The invention also provides a conditioning method for realizing the novel single-chip platinum resistance signal conditioning circuit, which comprises the following steps:

1) the high-precision current reference supplies power to the platinum resistor;

2) the voltage VIN + and VIN-flowing through the platinum resistor enters two input operational amplifiers Q1 and Q2;

3) the two input operational amplifiers Q1 and Q2 amplify the differential signals, convert the amplified differential signals into current signals, perform superposition on the current signals and sampling signals of reference current input by a current source I3 through an output operational amplifier Q3, amplify the current signals through two strictly matched precision resistors R2 and R3, and output 4-20 mA current signals I_O。

The transfer function of the platinum resistor after amplification and voltage-current conversion through a complete operational amplifier is as follows:

I₀＝4mmA+V_IN·(40/R_G)

V_INthe value of (A) is caused by the variation of resistance value after the platinum resistor senses the temperature, wherein R_GThe resistance value of the connected resistor is selected by the characteristics and the working temperature range of the platinum resistor.

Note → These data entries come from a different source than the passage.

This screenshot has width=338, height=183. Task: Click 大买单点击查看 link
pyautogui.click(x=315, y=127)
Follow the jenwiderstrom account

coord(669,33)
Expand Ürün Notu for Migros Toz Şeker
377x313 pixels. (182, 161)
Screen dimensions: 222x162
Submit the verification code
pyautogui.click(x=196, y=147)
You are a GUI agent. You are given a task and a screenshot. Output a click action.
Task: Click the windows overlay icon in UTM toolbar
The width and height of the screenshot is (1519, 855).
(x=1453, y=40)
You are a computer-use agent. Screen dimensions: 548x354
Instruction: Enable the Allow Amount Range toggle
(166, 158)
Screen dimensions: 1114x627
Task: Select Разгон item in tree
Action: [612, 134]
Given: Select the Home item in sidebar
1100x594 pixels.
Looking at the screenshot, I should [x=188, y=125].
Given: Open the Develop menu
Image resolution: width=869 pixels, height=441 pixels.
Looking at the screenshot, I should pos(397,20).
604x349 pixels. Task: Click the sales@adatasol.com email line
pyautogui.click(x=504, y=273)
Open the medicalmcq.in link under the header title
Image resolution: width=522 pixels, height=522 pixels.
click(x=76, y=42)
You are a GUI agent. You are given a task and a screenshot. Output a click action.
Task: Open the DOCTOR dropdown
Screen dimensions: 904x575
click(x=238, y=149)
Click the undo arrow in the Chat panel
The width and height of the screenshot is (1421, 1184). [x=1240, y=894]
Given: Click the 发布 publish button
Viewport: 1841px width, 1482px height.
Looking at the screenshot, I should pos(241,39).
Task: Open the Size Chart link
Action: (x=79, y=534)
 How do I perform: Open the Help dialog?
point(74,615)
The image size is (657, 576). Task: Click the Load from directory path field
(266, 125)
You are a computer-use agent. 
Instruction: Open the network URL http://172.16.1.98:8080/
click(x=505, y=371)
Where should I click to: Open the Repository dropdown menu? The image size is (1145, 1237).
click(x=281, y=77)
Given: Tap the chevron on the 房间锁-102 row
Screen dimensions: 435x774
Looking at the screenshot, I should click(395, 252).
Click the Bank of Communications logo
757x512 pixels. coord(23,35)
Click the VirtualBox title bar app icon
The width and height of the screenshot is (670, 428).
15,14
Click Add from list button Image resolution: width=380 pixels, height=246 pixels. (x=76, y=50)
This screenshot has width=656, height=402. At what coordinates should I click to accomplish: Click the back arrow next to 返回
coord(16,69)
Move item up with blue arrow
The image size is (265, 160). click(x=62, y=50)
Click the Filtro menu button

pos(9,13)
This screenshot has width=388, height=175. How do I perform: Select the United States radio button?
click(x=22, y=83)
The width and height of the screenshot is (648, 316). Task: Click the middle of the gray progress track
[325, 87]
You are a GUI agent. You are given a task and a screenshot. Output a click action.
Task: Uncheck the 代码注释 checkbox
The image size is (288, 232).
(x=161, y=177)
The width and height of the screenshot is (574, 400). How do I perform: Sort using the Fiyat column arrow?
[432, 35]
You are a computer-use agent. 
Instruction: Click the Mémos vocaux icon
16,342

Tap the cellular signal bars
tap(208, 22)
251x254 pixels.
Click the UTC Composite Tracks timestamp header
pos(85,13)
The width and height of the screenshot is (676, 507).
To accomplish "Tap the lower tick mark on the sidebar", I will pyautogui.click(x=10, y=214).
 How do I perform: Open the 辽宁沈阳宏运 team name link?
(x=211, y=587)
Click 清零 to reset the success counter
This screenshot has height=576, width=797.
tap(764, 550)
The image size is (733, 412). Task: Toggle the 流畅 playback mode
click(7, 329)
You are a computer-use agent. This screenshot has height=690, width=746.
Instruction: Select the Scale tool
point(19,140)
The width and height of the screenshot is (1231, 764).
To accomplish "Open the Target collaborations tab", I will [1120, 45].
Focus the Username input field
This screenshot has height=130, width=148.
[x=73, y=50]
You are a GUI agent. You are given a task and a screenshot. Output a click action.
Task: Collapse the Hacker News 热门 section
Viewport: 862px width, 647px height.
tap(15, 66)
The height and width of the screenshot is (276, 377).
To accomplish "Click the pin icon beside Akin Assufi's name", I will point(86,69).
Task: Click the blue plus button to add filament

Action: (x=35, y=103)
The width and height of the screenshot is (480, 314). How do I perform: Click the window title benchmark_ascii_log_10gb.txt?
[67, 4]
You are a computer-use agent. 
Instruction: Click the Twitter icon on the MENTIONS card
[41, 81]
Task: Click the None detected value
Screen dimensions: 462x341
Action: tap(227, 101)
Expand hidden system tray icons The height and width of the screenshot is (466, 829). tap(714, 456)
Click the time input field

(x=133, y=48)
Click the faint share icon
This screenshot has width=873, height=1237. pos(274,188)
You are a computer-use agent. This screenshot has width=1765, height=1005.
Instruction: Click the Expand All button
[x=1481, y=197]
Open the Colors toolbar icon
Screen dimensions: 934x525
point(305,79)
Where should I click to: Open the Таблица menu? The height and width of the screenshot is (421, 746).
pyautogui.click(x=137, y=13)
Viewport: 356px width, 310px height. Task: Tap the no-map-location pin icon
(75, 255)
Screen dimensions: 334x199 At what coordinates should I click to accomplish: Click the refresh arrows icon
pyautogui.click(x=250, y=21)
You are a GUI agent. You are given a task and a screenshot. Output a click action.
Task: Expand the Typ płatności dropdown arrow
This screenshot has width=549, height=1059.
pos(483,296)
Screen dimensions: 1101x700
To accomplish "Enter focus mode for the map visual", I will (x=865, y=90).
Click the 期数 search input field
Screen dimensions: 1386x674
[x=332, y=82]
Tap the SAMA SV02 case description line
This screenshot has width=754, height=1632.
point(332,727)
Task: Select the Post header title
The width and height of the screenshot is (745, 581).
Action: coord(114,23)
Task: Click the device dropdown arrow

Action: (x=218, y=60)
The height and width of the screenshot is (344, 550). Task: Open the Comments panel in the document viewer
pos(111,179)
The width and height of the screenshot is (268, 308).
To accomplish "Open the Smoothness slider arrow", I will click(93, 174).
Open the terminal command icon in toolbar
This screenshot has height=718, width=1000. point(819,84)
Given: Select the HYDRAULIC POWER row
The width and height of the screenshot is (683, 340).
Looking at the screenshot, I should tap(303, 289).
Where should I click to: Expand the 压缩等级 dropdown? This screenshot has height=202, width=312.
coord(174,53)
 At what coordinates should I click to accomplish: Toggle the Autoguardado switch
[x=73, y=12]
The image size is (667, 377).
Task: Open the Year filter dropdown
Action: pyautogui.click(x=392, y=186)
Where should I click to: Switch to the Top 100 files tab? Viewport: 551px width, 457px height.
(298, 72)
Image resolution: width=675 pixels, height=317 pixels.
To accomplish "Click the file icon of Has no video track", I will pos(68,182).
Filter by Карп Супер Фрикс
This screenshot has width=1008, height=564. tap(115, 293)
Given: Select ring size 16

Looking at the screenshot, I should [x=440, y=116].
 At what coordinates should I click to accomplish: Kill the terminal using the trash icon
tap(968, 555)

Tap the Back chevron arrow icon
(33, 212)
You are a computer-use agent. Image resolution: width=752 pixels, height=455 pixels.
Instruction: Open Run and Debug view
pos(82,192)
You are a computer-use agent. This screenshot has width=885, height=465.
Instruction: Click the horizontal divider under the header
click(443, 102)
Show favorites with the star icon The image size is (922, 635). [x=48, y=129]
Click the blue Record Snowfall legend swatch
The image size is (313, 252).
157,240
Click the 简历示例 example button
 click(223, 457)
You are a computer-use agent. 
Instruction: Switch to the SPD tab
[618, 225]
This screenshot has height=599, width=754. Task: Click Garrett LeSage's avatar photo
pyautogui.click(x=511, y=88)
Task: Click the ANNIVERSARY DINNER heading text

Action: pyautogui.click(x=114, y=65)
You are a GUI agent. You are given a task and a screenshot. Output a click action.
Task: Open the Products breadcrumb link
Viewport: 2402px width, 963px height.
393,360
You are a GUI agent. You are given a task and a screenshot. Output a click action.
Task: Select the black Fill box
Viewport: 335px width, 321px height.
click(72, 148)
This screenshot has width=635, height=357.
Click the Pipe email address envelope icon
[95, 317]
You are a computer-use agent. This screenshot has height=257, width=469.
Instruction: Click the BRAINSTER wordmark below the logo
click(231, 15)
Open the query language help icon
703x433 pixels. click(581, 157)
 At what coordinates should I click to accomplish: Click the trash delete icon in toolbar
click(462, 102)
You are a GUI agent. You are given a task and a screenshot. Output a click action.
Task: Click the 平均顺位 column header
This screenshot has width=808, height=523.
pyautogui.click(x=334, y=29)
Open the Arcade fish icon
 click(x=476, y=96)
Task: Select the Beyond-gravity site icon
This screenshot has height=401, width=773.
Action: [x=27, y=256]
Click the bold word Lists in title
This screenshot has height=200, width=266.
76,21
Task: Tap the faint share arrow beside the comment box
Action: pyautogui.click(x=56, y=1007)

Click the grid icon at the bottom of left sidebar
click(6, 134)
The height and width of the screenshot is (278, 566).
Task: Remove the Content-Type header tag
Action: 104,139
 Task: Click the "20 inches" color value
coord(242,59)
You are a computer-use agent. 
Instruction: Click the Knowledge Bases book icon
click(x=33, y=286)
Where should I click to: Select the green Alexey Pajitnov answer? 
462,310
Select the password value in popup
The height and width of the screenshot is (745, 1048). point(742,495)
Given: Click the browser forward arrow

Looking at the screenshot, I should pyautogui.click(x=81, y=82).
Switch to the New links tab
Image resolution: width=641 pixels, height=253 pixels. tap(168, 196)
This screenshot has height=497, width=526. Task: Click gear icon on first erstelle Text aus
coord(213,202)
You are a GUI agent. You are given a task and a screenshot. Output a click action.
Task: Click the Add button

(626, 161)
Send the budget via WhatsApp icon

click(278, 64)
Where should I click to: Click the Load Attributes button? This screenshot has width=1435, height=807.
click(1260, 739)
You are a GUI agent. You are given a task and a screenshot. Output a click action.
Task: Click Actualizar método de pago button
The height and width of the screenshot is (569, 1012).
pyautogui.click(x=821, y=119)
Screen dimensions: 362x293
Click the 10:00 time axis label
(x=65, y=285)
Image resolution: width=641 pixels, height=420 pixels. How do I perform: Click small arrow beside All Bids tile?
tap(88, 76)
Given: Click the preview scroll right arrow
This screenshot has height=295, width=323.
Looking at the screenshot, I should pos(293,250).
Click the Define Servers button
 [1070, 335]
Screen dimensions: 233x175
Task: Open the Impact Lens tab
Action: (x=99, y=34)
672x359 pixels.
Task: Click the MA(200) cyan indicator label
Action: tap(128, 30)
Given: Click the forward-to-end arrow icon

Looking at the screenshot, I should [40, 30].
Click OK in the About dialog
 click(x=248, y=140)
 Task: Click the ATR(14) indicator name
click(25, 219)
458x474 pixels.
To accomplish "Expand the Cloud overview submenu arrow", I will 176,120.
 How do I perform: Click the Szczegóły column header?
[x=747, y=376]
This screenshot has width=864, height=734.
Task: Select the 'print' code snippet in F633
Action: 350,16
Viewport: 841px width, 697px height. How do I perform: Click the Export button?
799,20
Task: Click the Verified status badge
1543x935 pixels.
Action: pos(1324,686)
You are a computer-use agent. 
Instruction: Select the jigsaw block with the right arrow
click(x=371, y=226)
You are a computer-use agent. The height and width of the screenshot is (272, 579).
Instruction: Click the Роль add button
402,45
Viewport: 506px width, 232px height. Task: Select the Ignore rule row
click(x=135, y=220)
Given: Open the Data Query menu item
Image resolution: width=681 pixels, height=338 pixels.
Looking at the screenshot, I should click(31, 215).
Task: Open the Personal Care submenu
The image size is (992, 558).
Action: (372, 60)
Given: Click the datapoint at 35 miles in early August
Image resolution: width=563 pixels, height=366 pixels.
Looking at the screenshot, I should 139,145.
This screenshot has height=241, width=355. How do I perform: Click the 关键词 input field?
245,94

Finally, it should be noted that: the above examples are only intended to illustrate the technical solution of the present invention, but not to limit it; although the present invention has been described in detail with reference to the foregoing embodiments, it will be understood by those of ordinary skill in the art that: the technical solutions described in the foregoing embodiments may still be modified, or some technical features may be equivalently replaced; and such modifications or substitutions do not depart from the spirit and scope of the corresponding technical solutions of the embodiments of the present invention.